La réforme des provinces avance! En 2030, il n'y aura plus d'élection pour ce niveau de pouvoir. Cette volonté s'est précisée peu avant Noël par une note du ministre wallon des pouvoirs locaux. Mais l'accélération du processus soulève plusieurs questions.
La plupart des partis politiques l’avaient annoncé dans leurs programmes électoraux en 2024, l’institution provinciale doit se réformer. Le Ministre des pouvoirs locaux vient de définir les premiers éléments.
« L’objectif du gouvernement wallon c’est de recentrer l’action du territoire provincial sur l’aide et le service aux communes, ça c’est la règle de base » rappelle François Desquesnes, Ministre wallon des pouvoirs locaux.
Une règle de base qui demande aux conseils provinciaux de se pencher sur les compétences qu’ils souhaitent garder. La date butoir était fixée au 1er janvier 2027, mais aujourd’hui, il faut aller plus vite.
« On ne s’attendait pas de cette accélération du modus operandi. Ce qui avait été envisagé avec le cabinet c’était le 31 décembre 2026. On a 7 mois en moins » constate Eric Massin , Président du Collège provincial.
« Le tempo est un peu plus rapide mais nous n’avions pas attendu que la région revienne vers nous. Nous avons déjà lancé une énorme réflexion via la plan « Agir pour l’avenir » et dans ce plan nous parlions déjà de certaines compétences que nous envisagions de transférer au niveau de la région notamment » souligne Aurore Goossens, Députée provinciale
Comme toujours, cependant, le nerf de la guerre, c’est l’argent. Par quel biais seront financées les compétences transférées ? Pour le Ministre, la réforme se veut neutre budgétairement.
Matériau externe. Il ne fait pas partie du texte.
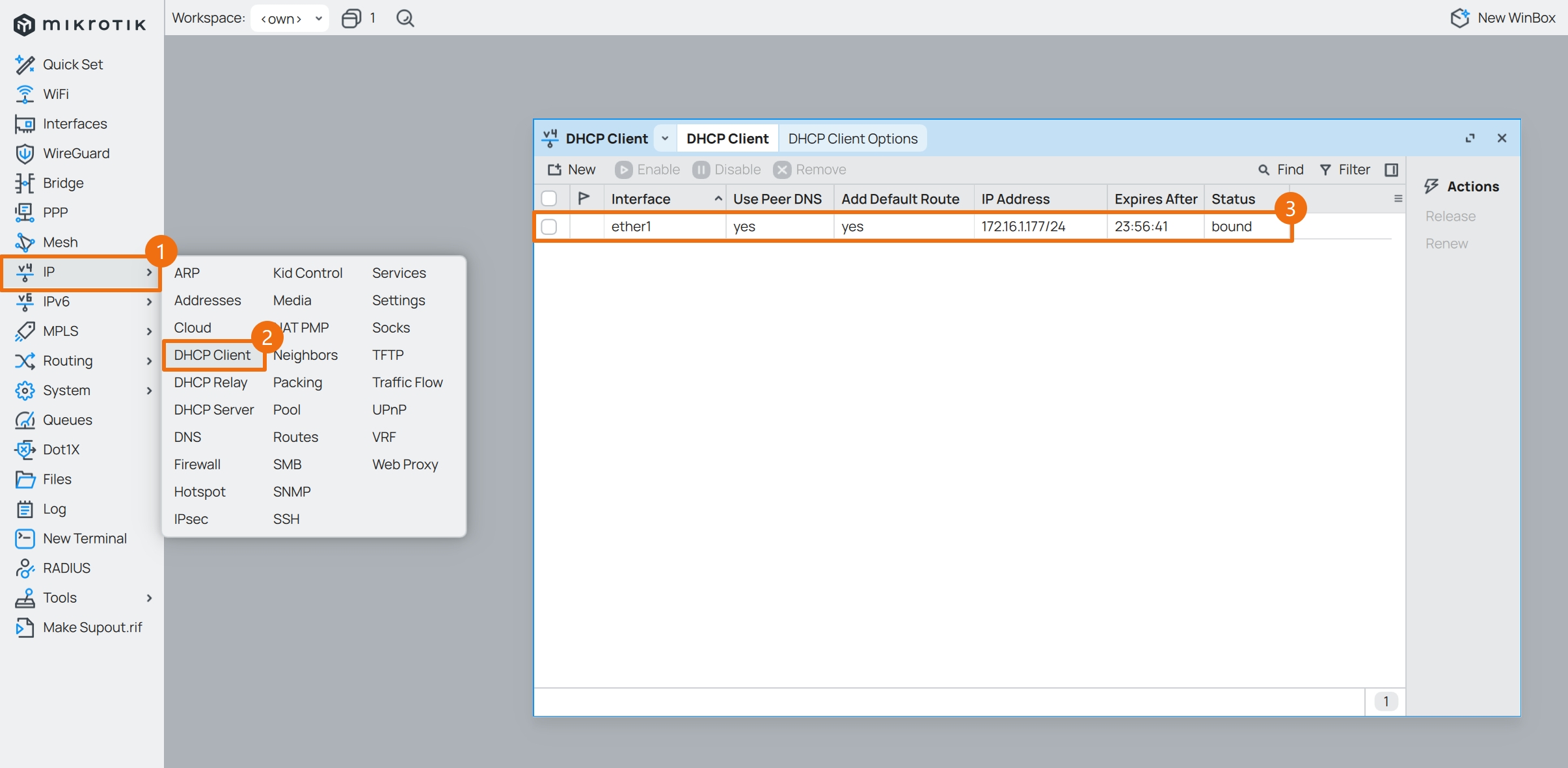Click the window sessions icon beside workspace
The image size is (1568, 768).
(352, 18)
« Quand on sait quel est l’état des finances de la Communauté française, moi je ne les vois pas reprendre les compétences exercées par la Province, il ne faut pas être naïf» souligne Eric Massin
« L’idée c’est de pouvoir faire des économies sur le nombre de mandats politiques. L’objectif c’est de réduire de 200 les mandataires politiques et là il y aurait une réelle économie » indique pour sa part Aurore Goossens
Car au-delà du choix des compétences à redistribuer, la réforme prévoit surtout de remplacer les conseillers provinciaux par une assemblée des bourgmestres. Reste aussi la question du personnel provincial.
« La note que j’ai déposée indique bien clairement que l’ensemble des agents seront maintenus avec leurs droits. La seule chose c’est que demain, ils n’auront peut-être plus le même employeur » explique François Desquesnes
Au niveau de la Province de Hainaut, de nombreuses questions restent néanmoins en suspens. Un calendrier de discussions a été défini.
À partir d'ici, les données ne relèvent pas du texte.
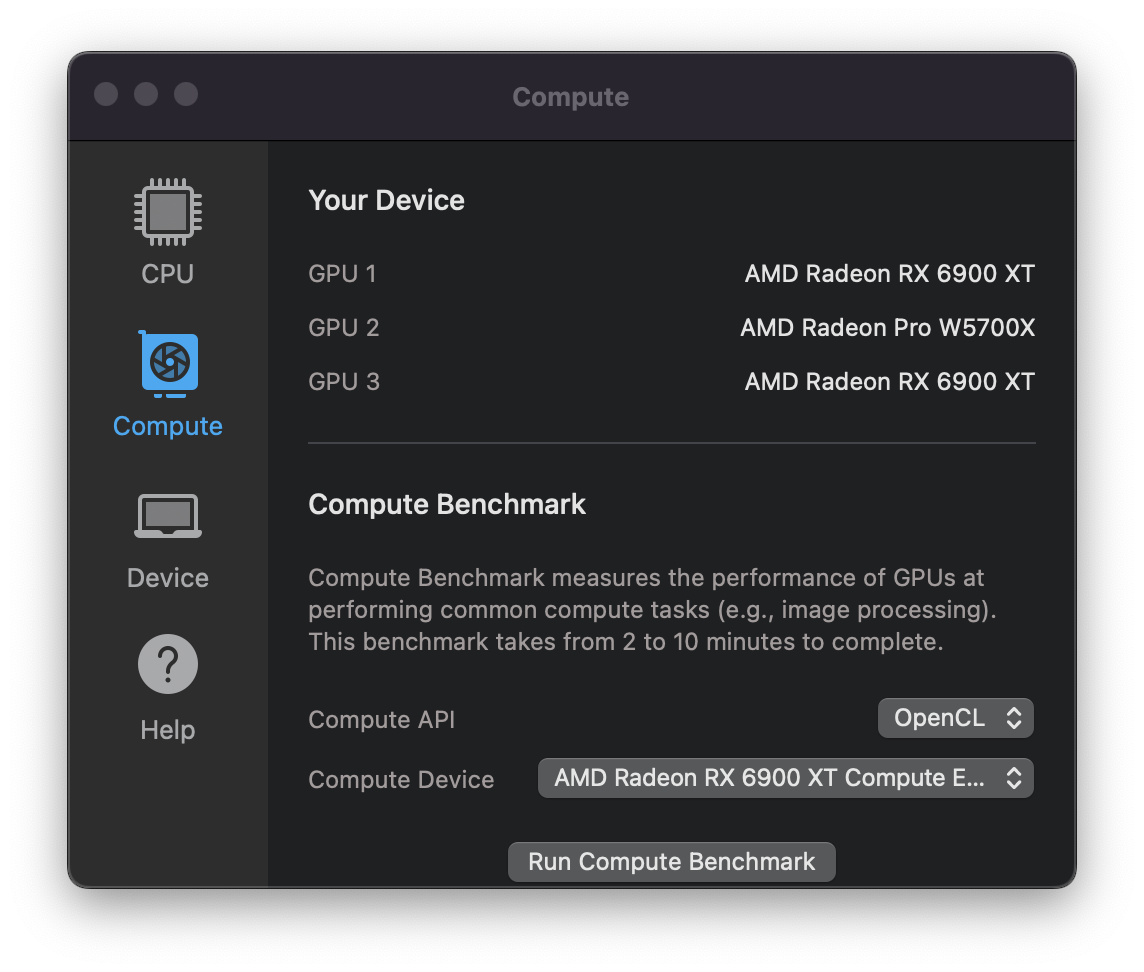
Task: Click the Compute Device field label
Action: 401,780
« Ce qu’on va essayer de faire c’est d’essayer d’aboutir dans le cadre des différentes réflexions entre les différents partis de la majorité à une proposition, unanime ou pas, du collège le 5 ou le 12 mars afin de la transmettre aux conseillers provinciaux pour le conseil de mars » avance Eric Massin.
Le débat démocratique devra alors se tenir pour qu’une note atterrisse au gouvernement wallon avant le 1er mai.